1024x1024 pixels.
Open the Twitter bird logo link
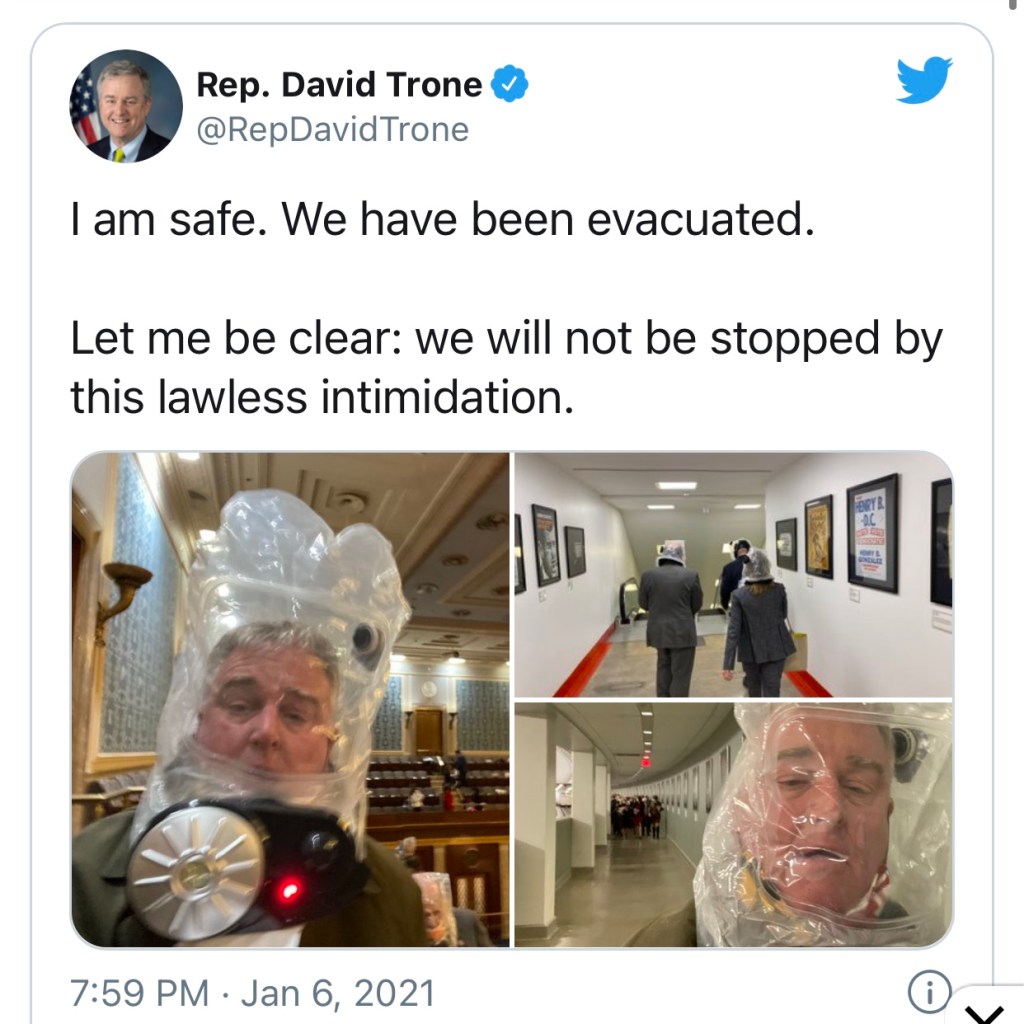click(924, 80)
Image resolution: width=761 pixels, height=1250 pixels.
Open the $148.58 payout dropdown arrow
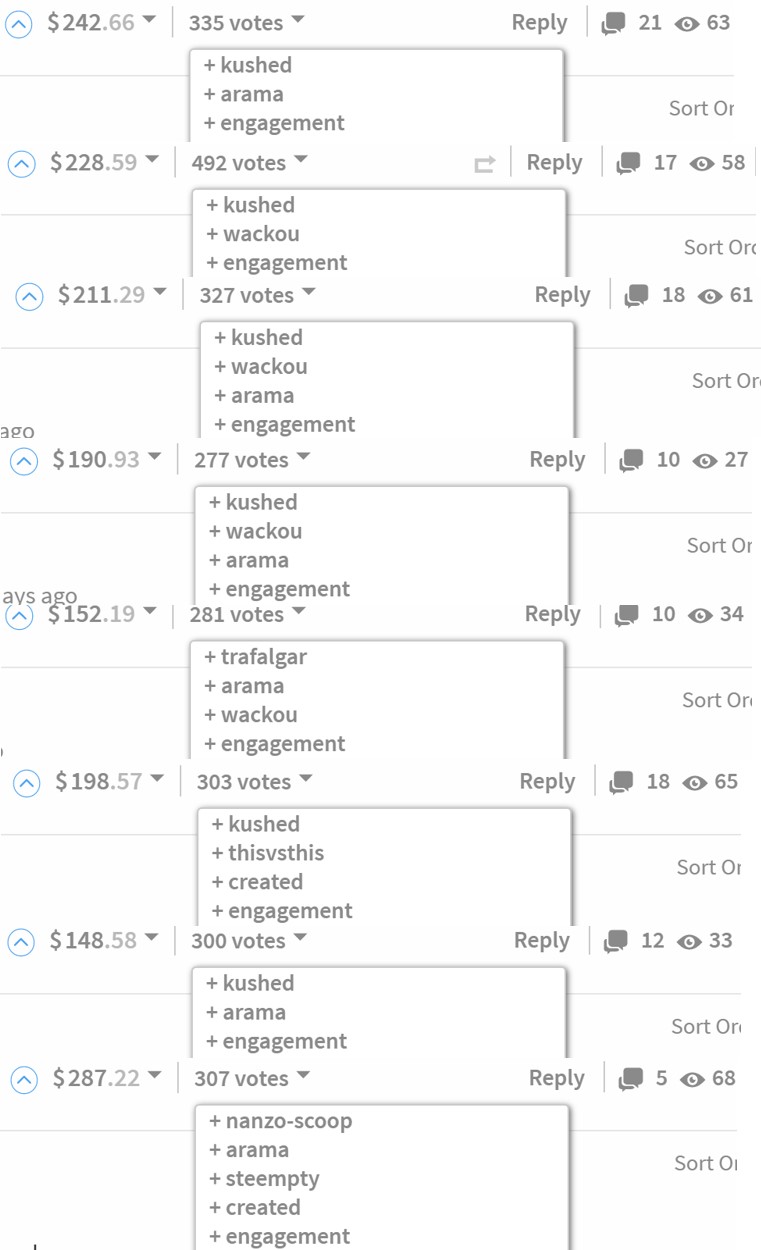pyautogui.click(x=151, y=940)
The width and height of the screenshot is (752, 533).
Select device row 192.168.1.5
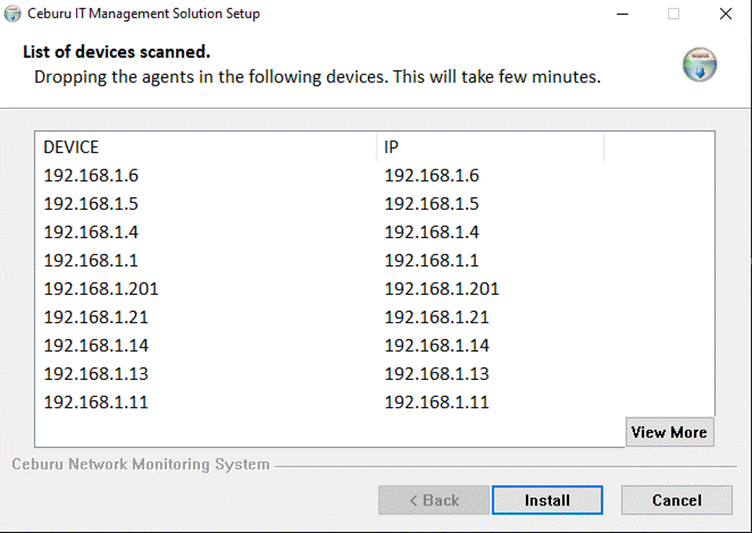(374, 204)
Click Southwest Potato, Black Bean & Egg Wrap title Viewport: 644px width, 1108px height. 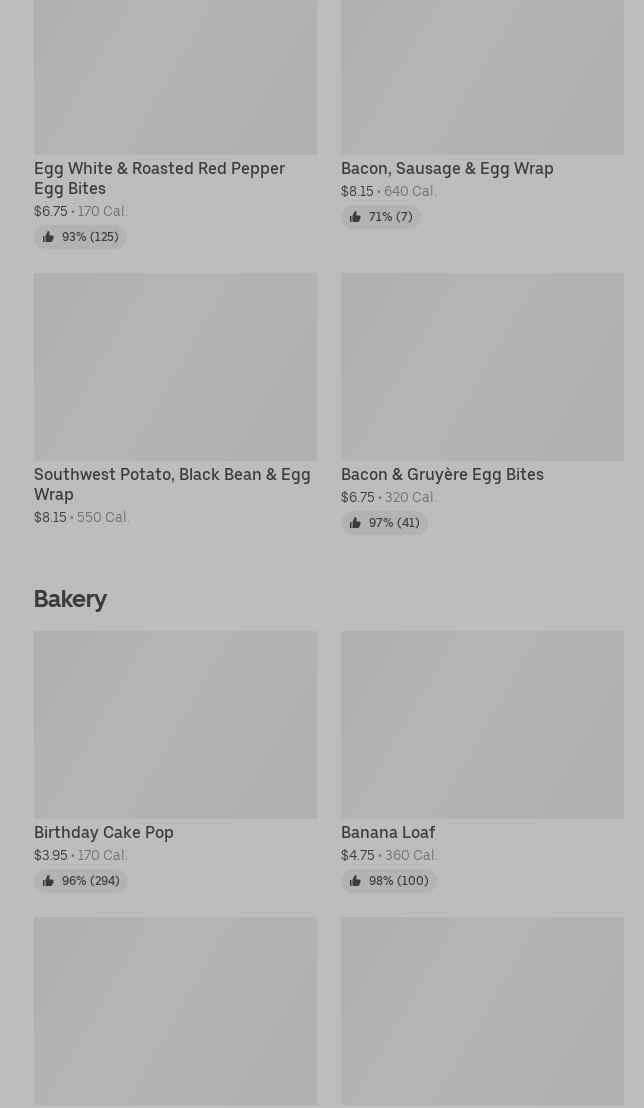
--
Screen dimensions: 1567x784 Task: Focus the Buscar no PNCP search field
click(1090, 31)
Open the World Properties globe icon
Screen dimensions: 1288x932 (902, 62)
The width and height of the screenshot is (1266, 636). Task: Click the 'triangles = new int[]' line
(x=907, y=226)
==
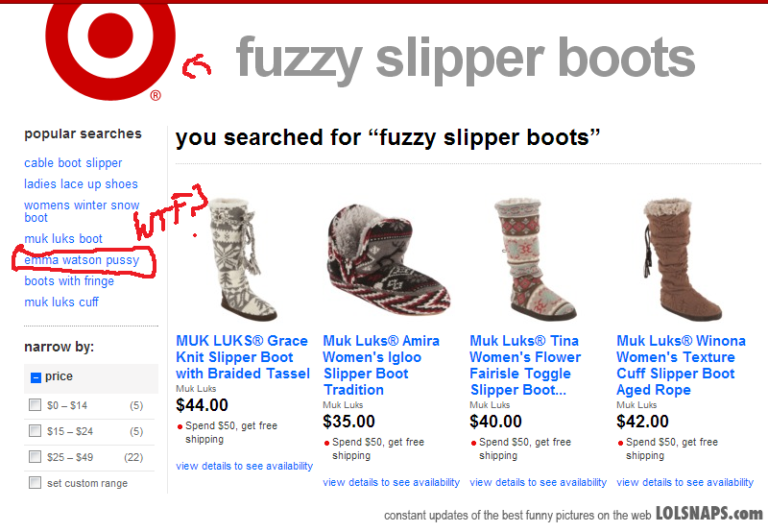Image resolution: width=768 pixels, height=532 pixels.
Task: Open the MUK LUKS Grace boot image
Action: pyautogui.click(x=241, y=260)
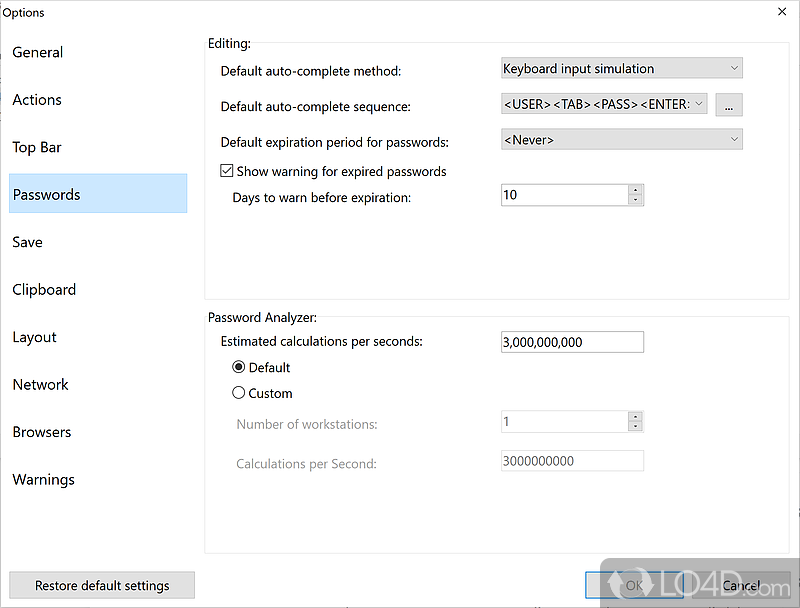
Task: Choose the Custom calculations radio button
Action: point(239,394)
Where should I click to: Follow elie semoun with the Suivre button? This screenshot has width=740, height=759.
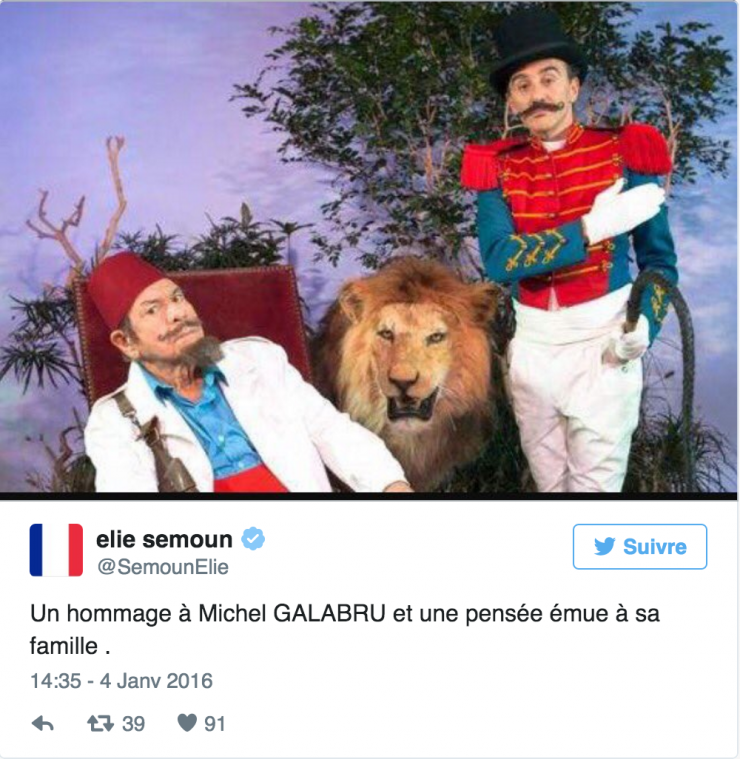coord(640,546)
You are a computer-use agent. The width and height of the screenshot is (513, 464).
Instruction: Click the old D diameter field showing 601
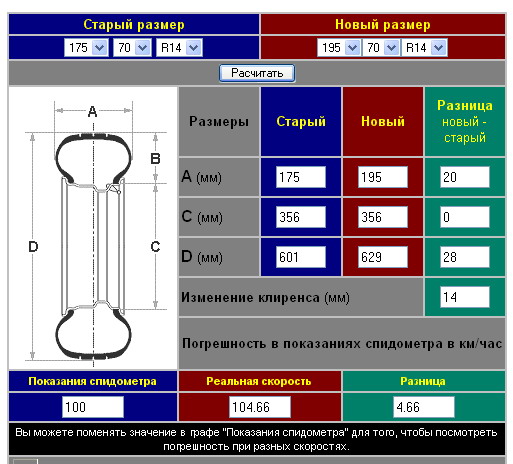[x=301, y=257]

▸ REQUIRED ACTION
Would you restate, exactly and with no pictures, the lines of the entries above from the one containing "1024x1024 pixels." through the one containing "Click Southwest Potato, Black"?

▸ YOUR RESPONSE
1024x1024 pixels.
Open the Twitter bird logo link
click(924, 80)
Image resolution: width=761 pixels, height=1250 pixels.
Open the $148.58 payout dropdown arrow
pyautogui.click(x=151, y=940)
The width and height of the screenshot is (752, 533).
Select device row 192.168.1.5
(374, 204)
Click Southwest Potato, Black Bean & Egg Wrap title Viewport: 644px width, 1108px height. 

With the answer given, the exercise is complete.